> [TASK REQUIREMENTS]
Please answer these questions using the passage on Edcon's debt:
1. What trading profit did Edcon report for the third quarter of F2016?
2. What percentage of Edcon's debt was denominated in euros?
3. Roughly how much new debt did Edcon raise with its creditors' agreement?

> [SOURCE PASSAGE]
------------------------------------------------------------
With the agreement of its creditors, who now own all of the shares in Edcon in exchange for cancelling its loans, and with new debt raised of about R6bn, Edcon can continue to operate normally, much to the relief of it managers, workers and landlords. The horrors of business rescue have thus been averted, to the presumed advantage of its creditors and its future prospects. Given that Edcon continues to realise significant trading profits, it makes every sense for it to stay in business to deliver value for its new shareholders. For the third quarter of F2016 Edcon reported a trading profit of R763m and depreciation and amortisation of R248m, making for cash flows from operations of over R1bm for the quarter (though down by 7.7% on Q3 of F2015). Net financing costs of R958m for Q3 F2016 were also reported, 10% higher than Q3 in F2015. Coincidentally the debt on the Edcon balance sheet of F2016 was of about the same rand book value of about R22bn it reported in F2007. Its euro value, as may be seen, is considerably lower.

Bain and its funders clearly failed to realise the prospective gains they envisaged when they geared up the Edcon balance sheet. The potential rewards to the owners of the much reduced equity capital were potentially very large had the company proved able to service its debts. On returning to public company status, the possibly R5bn of equity finance provided might have doubled in value had the market value of the company gained an additional R10bn of value over the 10 years.

To put it another way: had Edcon performed as well as the average general retailer did on the JSE over the period, these gains would have been realised. But the average JSE-listed clothing retailer was not encumbered by nearly as much debt, particularly the 71% of its debt denominated in euros. This appears as the major original strategic error made by Bain to which it never made the adjustment. Combining rand revenues that Edcon would generate, with hard currency debt, represents a highly risky strategy. Perhaps the SA debt market would not have been willing to subscribe the large amount of the extra debt raised. But there was surely always the opportunity to fully hedge the foreign currency risk. But this would have meant paying interest at a South African rather than a euro or dollar rate, a cost that, had it been incurred, may well have (correctly perhaps with hindsight) undermined the investment case for a highly leveraged play on the SA retail market.
------------------------------------------------------------
> [DATASET CONTENT]

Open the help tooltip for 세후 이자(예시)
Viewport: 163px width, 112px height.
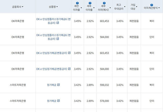tap(104, 3)
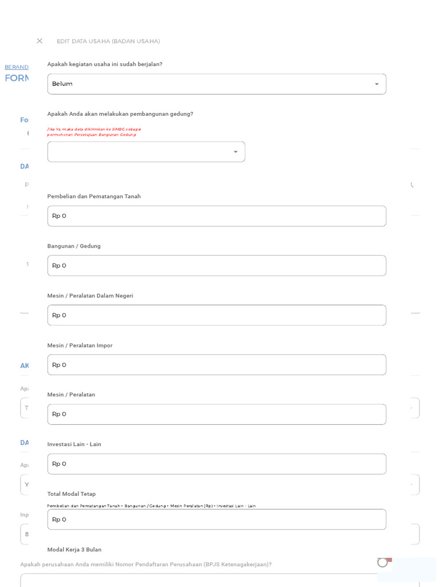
------------------------------------------------------------
> [PROBLEM SOLUTION]
1. R763m
2. 71%
3. About R6bn